Per the PostGIS manual, subtraction of one geometry from another, ST_Difference( geomA, geomB) might be described as

GeometryA - ST_Intersection(A,B)

 

A table of geometries can be processed easily if either geomA or geomB is a constant. But what if there are many thousands of geomA, and hundreds of thousands of geomB? Our example is land type classifications (geomA) and California county land parcels (geomB).

Here is a look at a finished result:

Areas that are colored either green, dark red or gray, are the sum of the area of parcel property in this county, classified into three categories (greenfield, constrained, urban). The remaining yellowish are largely right-of-way (roads, paths, freeways etc). The analysis is done by bringing together two very large input tables – a land classification of the county divided into three classes (14,000 polygons in this example), and the set of parcel properties (~800,000 records).

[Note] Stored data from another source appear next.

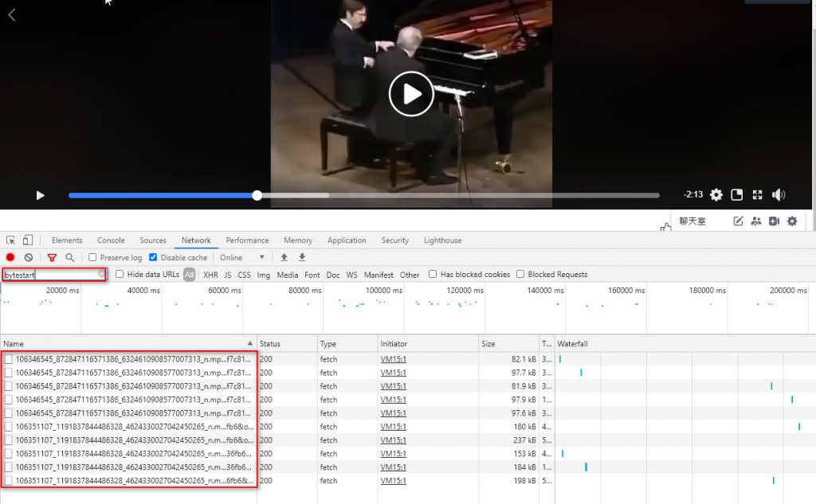
Task: Enable the Preserve log checkbox
Action: click(93, 258)
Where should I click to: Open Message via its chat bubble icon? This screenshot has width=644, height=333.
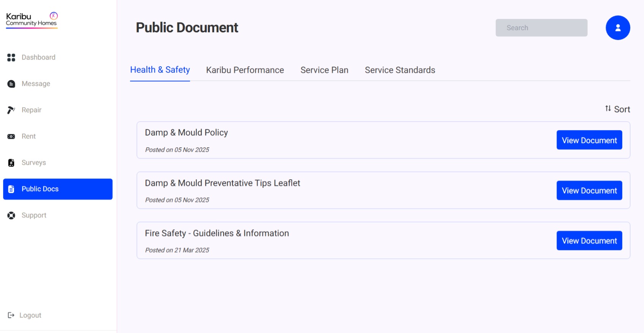pyautogui.click(x=11, y=84)
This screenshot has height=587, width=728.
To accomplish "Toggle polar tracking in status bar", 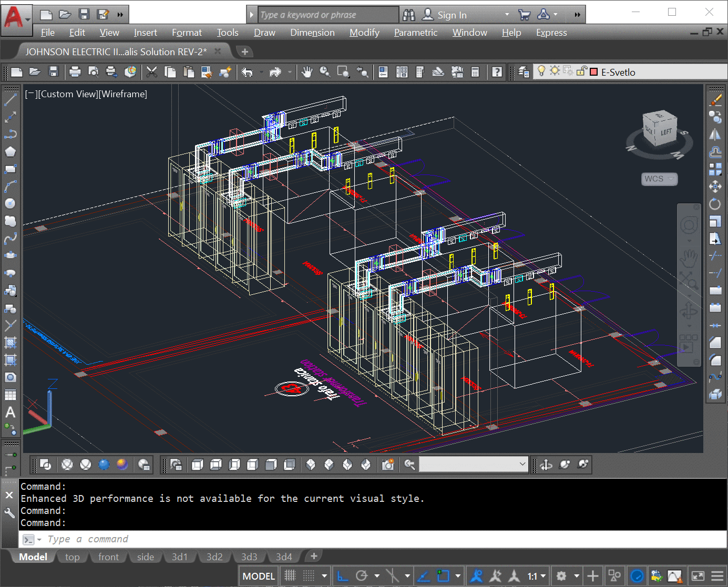I will (x=362, y=576).
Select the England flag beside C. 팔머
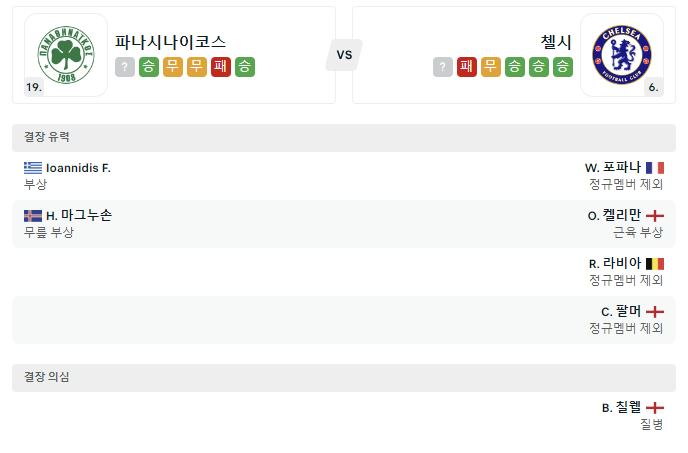This screenshot has height=453, width=688. click(x=655, y=312)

Start by subtracting all parcels p that touch a given classification polygon l as inner diff

INSERT into landtypes_minus_parcels
SELECT
      l.id_lt,
      l.landtype as landtype_seamless_orig,
      l.other_class,
      CASE when
        st_difference(  l.wkb_geometry,
               st_union(p.wkb_geometry)  )
        is null then l.wkb_geometry
      else
        st_difference(  l.wkb_geometry,
               st_union(p.wkb_geometry)  )
      end
       as tgeom
FROM
   %s l
   inner join
   %s p
   on st_intersects(l.wkb_geometry, p.wkb_geometry)
WHERE l.id_lt = %s
GROUP BY l.id_lt, l.wkb_geometry;

Get a list of primary keys in python from the classification table l

tSQL = '''
select id_lt from %s order by id_lt;
''' % (targ_landtypes)

try:
    gCurs.execute( tSQL )
    gDB.commit()
except Exception, E:
    print str(E)
    raise

idsA  = []
idsTA = gCurs.fetchall()
for tElem in idsTA: idsA.append( tElem[0] )

A psycopg2 query cursor returns an array of tuple – for convenience take the one and only one result per tuple and build a simple list from them. In this analysis, we take the length of the list of primary keys of classification polygons, divide by the desired number of threads, to get a number of classification polygons that will be handled per thread. Since we have an ordered list of primary keys, it is straightforward to pick two keys at a time – upper and lower pkey – and pass them into each thread as dictionary arguments.

tBaseDiv = len( idsA ) / gThreadCount
tBaseOffset = 0
for i in range( gThreadCount ):
    if i == gThreadCount - 1:
       ## last bucket gets any remainder, too
       tEndInd = len( idsA ) - 1
    else:
       tEndInd = tBaseOffset + tBaseDiv - 1

    tD = {
      'start_id': idsA[ tBaseOffset ],
      'end_id': idsA[ tEndInd ]
    }

    tBaseOffset += tBaseDiv
    queue.put( tD )

Next, a unit of work has to be described; a threading.Thread subclass could be defined as follows: upon running, retrieve a parameter Dict from the threads queue, and from it the upper and lower primary key bounds for this thread; for each primary key in this range, execute the inner diff query; when completed, commit() to the database and signal that this thread is complete.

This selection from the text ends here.